Auf Nachfrage erklärte Simone Kurz, Leiterin des Fachbereichs Migration und Integration am Landratsamt, dass Geflüchtete aus der Ukraine und Asylbewerber zwei verschiedenen Rechtskreisen unterliegen, die unterschiedliche Voraussetzungen und Rechtsfolgen beinhalten. Die Massenzustrom-Richtlinie der Europäische Union vom März 2022 sieht vor, dass Ukrainer schnell und unkompliziert eine Aufenthaltserlaubnis erhalten.
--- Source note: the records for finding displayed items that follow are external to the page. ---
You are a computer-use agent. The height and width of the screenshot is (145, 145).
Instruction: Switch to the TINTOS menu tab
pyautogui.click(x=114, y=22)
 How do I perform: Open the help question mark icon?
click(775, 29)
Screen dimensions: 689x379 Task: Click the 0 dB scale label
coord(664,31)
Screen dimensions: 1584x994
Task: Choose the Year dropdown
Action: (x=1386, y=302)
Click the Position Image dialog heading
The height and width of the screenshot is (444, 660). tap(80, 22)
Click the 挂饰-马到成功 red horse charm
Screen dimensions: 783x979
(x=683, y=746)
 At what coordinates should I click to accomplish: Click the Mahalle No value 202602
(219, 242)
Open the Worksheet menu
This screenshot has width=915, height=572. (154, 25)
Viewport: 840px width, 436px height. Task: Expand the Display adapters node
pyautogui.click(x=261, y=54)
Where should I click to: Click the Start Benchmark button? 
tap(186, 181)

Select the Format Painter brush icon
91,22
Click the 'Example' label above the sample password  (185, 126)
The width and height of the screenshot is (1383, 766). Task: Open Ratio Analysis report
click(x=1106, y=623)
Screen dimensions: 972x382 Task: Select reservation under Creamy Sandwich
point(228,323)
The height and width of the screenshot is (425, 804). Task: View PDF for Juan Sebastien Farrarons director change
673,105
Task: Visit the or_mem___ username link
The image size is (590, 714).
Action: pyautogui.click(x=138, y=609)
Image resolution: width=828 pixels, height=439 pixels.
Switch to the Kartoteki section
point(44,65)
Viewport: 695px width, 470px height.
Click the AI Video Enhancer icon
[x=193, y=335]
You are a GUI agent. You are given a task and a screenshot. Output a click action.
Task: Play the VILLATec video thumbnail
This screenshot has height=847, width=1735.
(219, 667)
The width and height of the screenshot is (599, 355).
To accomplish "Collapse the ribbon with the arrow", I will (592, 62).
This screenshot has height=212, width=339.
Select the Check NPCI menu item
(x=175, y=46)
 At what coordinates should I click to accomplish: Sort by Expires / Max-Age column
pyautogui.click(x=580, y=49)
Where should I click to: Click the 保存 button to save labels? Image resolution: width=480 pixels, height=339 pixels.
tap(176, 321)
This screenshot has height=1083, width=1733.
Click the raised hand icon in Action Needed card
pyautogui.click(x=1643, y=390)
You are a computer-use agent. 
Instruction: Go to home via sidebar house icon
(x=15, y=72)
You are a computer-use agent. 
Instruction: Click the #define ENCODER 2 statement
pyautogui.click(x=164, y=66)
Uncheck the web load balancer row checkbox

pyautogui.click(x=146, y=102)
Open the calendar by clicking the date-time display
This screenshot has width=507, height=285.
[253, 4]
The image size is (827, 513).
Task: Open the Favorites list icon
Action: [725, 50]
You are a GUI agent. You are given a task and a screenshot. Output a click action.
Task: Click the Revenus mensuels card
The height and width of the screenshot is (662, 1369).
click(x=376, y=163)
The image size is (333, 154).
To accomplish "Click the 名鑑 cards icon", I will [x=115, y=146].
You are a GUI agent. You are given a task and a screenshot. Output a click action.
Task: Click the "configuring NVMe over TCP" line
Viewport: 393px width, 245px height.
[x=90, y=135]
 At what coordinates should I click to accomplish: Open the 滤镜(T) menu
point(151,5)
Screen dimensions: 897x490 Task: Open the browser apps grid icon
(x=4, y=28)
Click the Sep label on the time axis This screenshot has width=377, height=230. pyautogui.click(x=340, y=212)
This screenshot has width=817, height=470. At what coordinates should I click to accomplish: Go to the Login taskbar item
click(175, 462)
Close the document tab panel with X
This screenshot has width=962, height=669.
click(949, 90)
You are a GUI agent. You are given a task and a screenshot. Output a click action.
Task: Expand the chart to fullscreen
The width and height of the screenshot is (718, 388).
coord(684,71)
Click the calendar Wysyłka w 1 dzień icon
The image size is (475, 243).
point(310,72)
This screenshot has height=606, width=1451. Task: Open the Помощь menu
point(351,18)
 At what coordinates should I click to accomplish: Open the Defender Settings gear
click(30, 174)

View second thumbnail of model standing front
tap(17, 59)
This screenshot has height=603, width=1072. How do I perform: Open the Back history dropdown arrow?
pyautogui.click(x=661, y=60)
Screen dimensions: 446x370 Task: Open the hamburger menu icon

Geflüchtete aus anderen Ländern müssen ihre Schutzbedürftigkeit individuell in einem Asylverfahren nachweisen. „Durch die umgehende Erteilung der Aufenthaltserlaubnis erhalten Geflüchtete aus der Ukraine schneller Zugang zum Bürgergeld und damit auch zu einer gesetzlichen Krankenversicherung. Auch der Zugang zum Arbeitsmarkt steht ihnen uneingeschränkt offen. Geflüchtete aus anderen Herkunftsländern erhalten diese Möglichkeiten erst nach einem positiven Abschluss ihres Asylverfahrens“, erklärt Kurz.
Aktueller Stand
Zur Zeit leben 32 Kriegsflüchtlinge in der Gemeinde Illmensee, der Großteil aus der Ukraine, drei aus Afghanistan und sechs aus Syrien. 13 Geflüchtete aus der Ukraine sind unter 18 Jahre alt, sie besuchen in Illmensee den Kindergarten und die Grundschule, die Realschule in Wilhelmsdorf und das Berufsvorbereitungsjahr in Ravensburg.